In Britain, shell shock has an iconic cultural status as a symbol of the destructive potential of modern war, and serves almost as a shorthand for soldiers’ suffering in the First World War. This is not least because shell shock has frequently been a subject for literature, with many of the canonical poets and writers of the First World War known to have been treated for the condition themselves.

Siegfried Sassoon, for example, is today one of the most celebrated poets and memoirists of the First World War in Britain. Initially a zealous and committed infantry officer, Sassoon fought with distinction in the Royal Welch Fusiliers on the Western Front. By 1917, appalled by the horrors he had witnessed, and alienated by what he saw as the fatuous jingoism of civilians on the home front, Sassoon became increasingly disillusioned with the war effort. Sassoon consequently wrote an official protest against the war, which he forwarded to his commanding officer and which was eventually read out in the Houses of Parliament by Hastings Lees-Smith, a sympathetic Liberal MP:

I am making this statement as an act of wilful defiance of military authority because I believe that the war is being deliberately prolonged by those who have the power to end it. I am a soldier, convinced that I am acting on behalf of soldiers. I believe that this war upon which I entered as a war of defence and liberation has now become a war of aggression [sic] and conquest. I believe that the purposes for which I and my fellow soldiers entered upon this war should have been so clearly stated as to have made it impossible to change them and that had this been done the objects which actuated us would now be attainable by negotiation.

◆ ◆ ◆ ◆

Complete the following —
**1.** In the text on shell shock, who read Sassoon's protest aloud in the Houses of Parliament?
**2.** From the text on shell shock, set down word for word the passage that begins at the words "In Britain, shell" and stops after "the condition themselves.".

Dataset section —
◆ ◆ ◆ ◆

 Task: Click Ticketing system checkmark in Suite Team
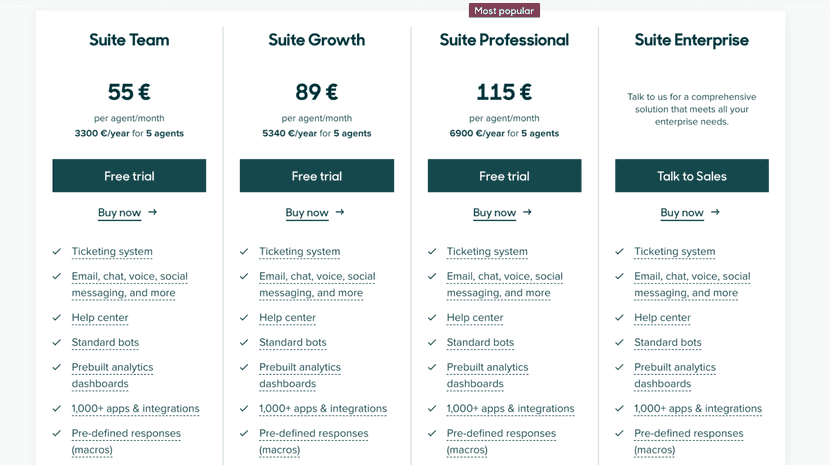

◆ ◆ ◆ ◆

Results of the exercise —
**1.** Hastings Lees-Smith, a sympathetic Liberal MP, read it out.

**2.**
In Britain, shell shock has an iconic cultural status as a symbol of the destructive potential of modern war, and serves almost as a shorthand for soldiers’ suffering in the First World War. This is not least because shell shock has frequently been a subject for literature, with many of the canonical poets and writers of the First World War known to have been treated for the condition themselves.